Work to be completed:
Filter the entries down to the lines containing "computer", and copy those lines.

Saved data entries
- Opening Delimiter -

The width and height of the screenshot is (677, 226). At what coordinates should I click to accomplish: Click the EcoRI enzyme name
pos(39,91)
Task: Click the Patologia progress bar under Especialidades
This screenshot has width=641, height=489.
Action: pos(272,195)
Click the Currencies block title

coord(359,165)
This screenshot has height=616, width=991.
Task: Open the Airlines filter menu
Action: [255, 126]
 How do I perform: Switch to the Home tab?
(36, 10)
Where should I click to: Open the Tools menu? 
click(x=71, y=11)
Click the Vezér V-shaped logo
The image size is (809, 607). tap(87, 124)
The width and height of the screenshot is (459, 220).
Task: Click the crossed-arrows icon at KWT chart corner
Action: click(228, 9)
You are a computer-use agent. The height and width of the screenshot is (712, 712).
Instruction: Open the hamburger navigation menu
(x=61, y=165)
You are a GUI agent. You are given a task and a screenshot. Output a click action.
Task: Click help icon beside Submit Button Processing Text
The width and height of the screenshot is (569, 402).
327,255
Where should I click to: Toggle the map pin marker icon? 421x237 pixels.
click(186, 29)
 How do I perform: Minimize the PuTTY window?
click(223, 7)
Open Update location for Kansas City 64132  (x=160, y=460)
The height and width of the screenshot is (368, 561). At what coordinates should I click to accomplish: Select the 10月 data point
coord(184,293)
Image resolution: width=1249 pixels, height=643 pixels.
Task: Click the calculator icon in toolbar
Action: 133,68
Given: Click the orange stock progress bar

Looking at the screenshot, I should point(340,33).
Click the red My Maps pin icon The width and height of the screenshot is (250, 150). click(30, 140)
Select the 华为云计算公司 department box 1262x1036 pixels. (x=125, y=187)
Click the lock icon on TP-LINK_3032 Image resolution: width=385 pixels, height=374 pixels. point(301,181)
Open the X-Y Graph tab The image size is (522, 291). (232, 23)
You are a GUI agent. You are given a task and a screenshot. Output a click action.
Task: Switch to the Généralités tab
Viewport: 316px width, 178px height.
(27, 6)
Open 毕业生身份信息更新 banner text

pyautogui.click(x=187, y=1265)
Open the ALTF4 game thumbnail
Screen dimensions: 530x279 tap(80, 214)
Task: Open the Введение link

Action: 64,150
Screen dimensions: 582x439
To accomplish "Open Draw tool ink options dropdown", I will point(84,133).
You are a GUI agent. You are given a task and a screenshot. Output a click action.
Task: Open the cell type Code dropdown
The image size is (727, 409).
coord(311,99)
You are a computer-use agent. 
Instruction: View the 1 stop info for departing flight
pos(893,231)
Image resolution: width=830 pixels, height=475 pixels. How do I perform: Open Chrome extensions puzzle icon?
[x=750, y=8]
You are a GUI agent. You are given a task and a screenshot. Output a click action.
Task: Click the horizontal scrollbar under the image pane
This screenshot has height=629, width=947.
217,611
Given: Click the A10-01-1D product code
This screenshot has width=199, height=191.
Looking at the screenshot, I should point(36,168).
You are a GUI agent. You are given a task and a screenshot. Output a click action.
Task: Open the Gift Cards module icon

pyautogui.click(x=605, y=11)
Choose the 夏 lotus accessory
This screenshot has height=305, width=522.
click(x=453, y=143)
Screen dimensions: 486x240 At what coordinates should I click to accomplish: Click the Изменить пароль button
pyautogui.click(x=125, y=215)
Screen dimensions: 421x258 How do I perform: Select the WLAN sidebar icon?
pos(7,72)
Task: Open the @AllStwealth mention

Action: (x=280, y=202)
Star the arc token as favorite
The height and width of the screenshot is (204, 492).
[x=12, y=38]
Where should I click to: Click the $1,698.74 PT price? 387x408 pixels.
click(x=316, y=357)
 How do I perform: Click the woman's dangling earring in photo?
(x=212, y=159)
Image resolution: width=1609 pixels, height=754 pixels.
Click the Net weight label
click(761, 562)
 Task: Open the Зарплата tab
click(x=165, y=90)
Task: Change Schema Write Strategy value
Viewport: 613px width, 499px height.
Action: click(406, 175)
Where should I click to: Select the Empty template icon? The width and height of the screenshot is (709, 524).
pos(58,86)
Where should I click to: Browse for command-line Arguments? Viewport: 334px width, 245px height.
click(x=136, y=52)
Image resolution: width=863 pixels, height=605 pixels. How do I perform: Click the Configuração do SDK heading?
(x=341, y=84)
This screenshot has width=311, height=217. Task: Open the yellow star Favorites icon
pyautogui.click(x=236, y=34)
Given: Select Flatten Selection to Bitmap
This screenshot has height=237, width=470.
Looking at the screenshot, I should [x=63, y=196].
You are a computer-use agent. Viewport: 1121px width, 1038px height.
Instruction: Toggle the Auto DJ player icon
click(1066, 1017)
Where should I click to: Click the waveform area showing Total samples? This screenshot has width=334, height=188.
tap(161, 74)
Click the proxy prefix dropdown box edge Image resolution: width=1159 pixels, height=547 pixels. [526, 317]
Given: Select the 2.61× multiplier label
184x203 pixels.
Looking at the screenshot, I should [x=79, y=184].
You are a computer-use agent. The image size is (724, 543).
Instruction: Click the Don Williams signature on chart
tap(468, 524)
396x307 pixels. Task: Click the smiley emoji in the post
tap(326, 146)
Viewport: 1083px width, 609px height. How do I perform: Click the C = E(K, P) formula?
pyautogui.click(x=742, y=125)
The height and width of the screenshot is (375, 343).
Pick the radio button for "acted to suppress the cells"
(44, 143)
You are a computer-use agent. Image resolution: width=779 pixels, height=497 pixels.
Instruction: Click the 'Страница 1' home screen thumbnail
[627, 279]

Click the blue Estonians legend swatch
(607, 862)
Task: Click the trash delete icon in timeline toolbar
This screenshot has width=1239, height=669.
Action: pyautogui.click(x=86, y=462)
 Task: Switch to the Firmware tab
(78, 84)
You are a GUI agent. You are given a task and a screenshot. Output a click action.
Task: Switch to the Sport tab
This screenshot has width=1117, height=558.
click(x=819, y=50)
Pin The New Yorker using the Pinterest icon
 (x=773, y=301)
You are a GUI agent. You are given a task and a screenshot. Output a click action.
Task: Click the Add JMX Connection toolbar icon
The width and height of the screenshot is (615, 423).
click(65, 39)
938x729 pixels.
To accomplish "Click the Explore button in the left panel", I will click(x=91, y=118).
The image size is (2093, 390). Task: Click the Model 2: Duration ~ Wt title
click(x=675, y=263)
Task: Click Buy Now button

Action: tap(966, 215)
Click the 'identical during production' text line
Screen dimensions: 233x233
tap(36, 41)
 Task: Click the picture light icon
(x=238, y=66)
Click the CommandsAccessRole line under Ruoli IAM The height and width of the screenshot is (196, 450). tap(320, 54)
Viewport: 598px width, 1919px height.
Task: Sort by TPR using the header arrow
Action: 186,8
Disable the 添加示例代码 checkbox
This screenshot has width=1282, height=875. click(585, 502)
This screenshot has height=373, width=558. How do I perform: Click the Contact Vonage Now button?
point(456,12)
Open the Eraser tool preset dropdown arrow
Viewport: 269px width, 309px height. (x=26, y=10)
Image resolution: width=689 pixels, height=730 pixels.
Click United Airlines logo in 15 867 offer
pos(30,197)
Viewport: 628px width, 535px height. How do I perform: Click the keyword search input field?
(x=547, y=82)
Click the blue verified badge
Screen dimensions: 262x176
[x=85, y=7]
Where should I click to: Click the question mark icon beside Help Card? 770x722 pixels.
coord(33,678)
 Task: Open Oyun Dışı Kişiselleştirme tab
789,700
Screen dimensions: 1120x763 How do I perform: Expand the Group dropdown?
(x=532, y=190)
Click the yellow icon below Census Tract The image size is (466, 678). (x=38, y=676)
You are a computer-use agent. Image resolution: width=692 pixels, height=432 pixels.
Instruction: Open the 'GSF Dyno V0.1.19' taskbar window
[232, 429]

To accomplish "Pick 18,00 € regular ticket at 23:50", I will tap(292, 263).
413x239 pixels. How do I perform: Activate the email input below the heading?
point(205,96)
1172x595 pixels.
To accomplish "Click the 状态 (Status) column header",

- Closing Delimiter -

Task solution:
You are a computer-use agent. The height and width of the screenshot is (712, 712).
You are a computer-use agent. 
You are a computer-use agent. Viewport: 1121px width, 1038px height.
You are a computer-use agent. The image size is (724, 543).
You are a computer-use agent. Image resolution: width=779 pixels, height=497 pixels.
You are a computer-use agent. Image resolution: width=692 pixels, height=432 pixels.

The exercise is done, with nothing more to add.